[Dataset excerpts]
================================
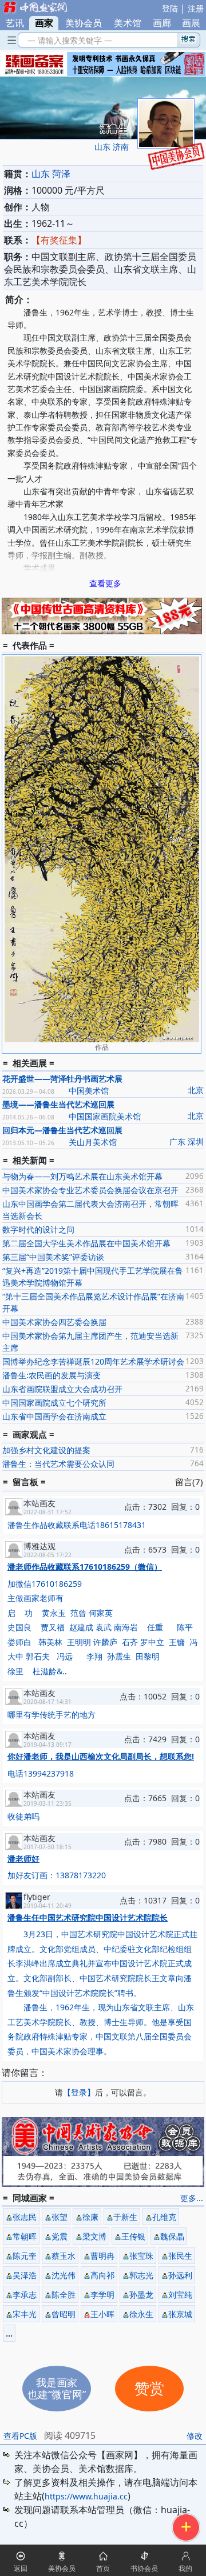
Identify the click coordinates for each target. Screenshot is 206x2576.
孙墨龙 (141, 2294)
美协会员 (83, 23)
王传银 (133, 2236)
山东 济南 (111, 146)
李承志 (25, 2294)
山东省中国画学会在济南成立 (54, 1416)
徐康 (90, 2216)
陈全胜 (64, 2294)
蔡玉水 (64, 2255)
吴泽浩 (25, 2275)
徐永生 (141, 2314)
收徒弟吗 (23, 1816)
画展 (191, 23)
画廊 (162, 23)
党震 (60, 2236)
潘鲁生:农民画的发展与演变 (51, 1375)
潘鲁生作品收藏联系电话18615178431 (76, 1524)
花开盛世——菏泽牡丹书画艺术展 (62, 1078)
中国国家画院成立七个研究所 (54, 1402)
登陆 (170, 8)
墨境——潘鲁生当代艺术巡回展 (58, 1104)
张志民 (25, 2216)
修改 (195, 2435)
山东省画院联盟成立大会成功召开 (62, 1388)
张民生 (180, 2255)
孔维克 (164, 2216)
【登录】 (79, 2092)
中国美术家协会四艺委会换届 (54, 1322)
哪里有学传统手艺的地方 (51, 1714)
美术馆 (127, 23)
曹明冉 (102, 2255)
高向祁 (102, 2275)
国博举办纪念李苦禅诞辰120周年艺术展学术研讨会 (93, 1361)
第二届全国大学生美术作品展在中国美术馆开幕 (86, 1243)
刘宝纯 (180, 2294)
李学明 (102, 2294)
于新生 (125, 2216)
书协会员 (144, 2568)
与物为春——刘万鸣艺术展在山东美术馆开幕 (82, 1176)
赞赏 (149, 2389)
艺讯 (15, 23)
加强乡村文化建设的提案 (46, 1450)
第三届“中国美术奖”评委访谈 (53, 1256)
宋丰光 (25, 2314)
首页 (103, 2568)
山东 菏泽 (50, 173)
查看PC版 (20, 2435)
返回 (20, 2568)
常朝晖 (25, 2236)
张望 (60, 2216)
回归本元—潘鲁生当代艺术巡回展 (62, 1130)
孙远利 (180, 2275)
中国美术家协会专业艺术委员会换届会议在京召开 (90, 1190)
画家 (44, 23)
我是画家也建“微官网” (56, 2388)
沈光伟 (64, 2275)
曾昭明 (64, 2314)
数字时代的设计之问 (38, 1229)
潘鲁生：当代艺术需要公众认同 (58, 1463)
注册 (196, 8)
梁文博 (94, 2236)
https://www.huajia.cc (86, 2496)
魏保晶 (172, 2236)
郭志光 (141, 2275)
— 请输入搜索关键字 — (67, 40)
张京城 (180, 2314)
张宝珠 (141, 2255)
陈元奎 (25, 2255)
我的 (185, 2568)
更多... (191, 2198)
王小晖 (102, 2314)
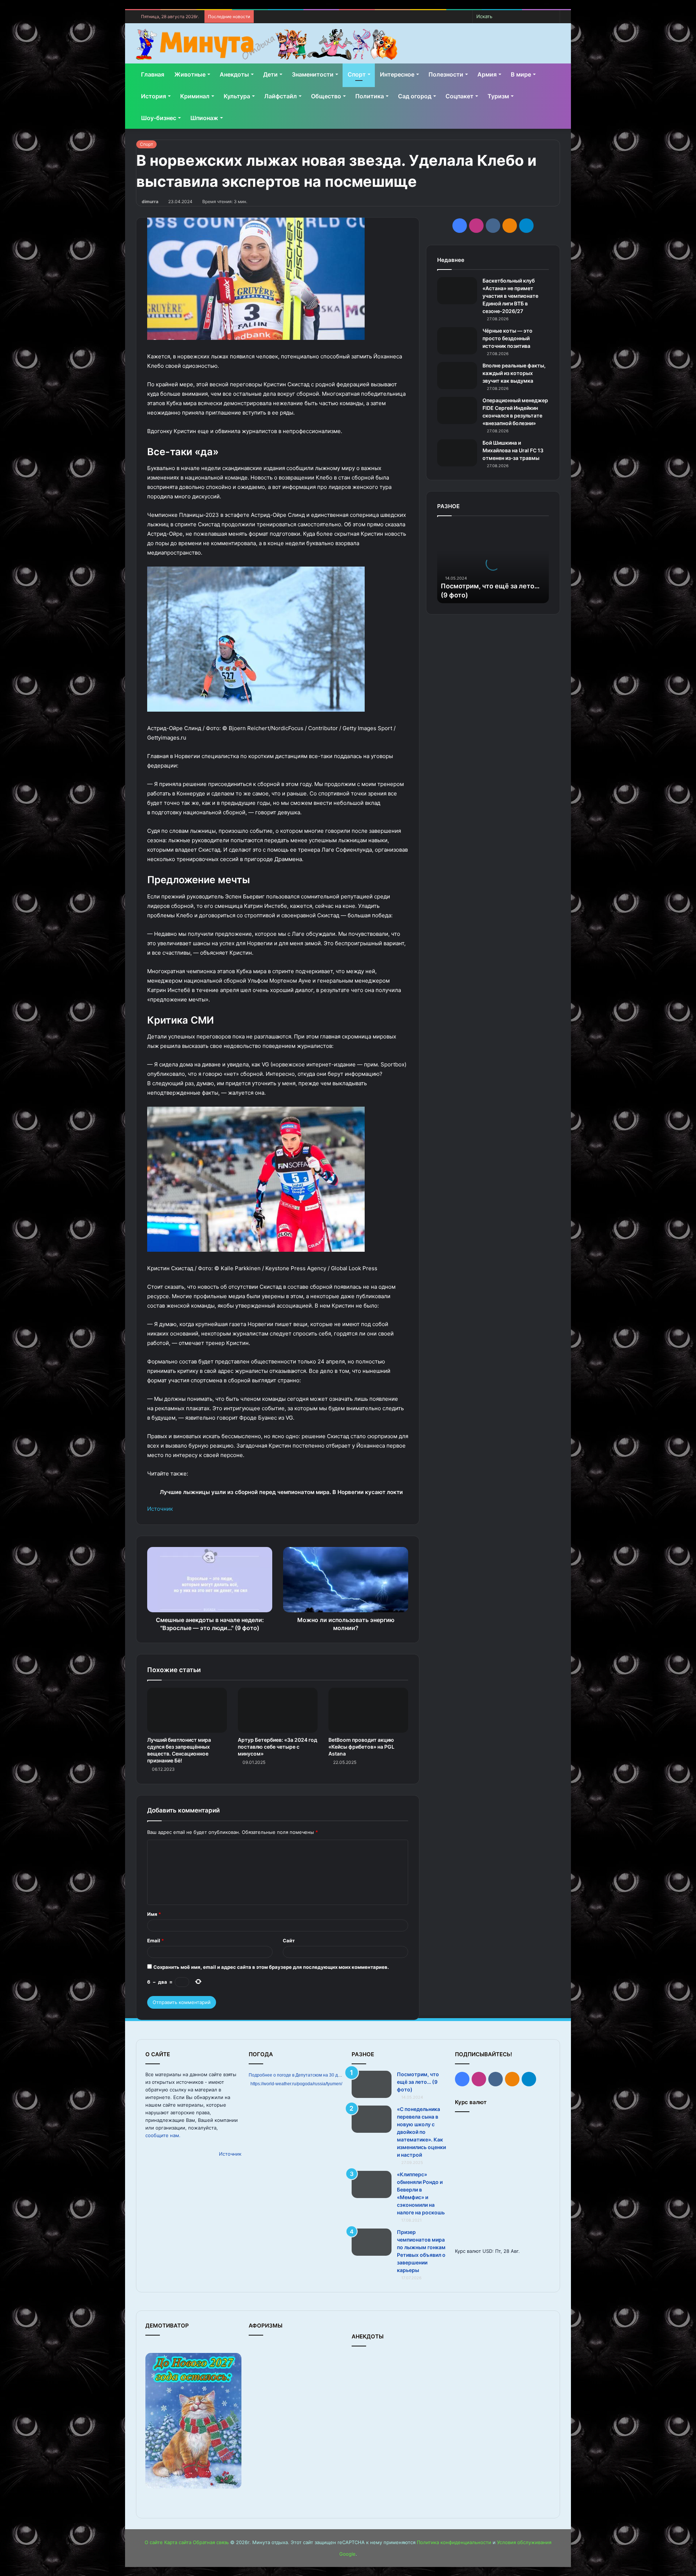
================================
Out of the data above, give again only the lines starting at the one holding "李学明 (102, 2294)" and ending at the one holding "郭志光 (141, 2275)", unchanged.

» Result of this task
李学明 (102, 2294)
于新生 (125, 2216)
书协会员 (144, 2568)
与物为春——刘万鸣艺术展在山东美术馆开幕 (82, 1176)
赞赏 (149, 2389)
艺讯 (15, 23)
加强乡村文化建设的提案 (46, 1450)
第三届“中国美术奖”评委访谈 (53, 1256)
宋丰光 (25, 2314)
首页 (103, 2568)
山东 菏泽 (50, 173)
查看PC版 (20, 2435)
返回 (20, 2568)
常朝晖 (25, 2236)
张望 (60, 2216)
回归本元—潘鲁生当代艺术巡回展 (62, 1130)
孙远利 (180, 2275)
中国美术家协会专业艺术委员会换届会议在京召开 (90, 1190)
画家 (44, 23)
我是画家也建“微官网” (56, 2388)
沈光伟 (64, 2275)
曾昭明 (64, 2314)
数字时代的设计之问 (38, 1229)
潘鲁生：当代艺术需要公众认同 (58, 1463)
注册 (196, 8)
梁文博 (94, 2236)
https://www.huajia.cc (86, 2496)
魏保晶 (172, 2236)
郭志光 (141, 2275)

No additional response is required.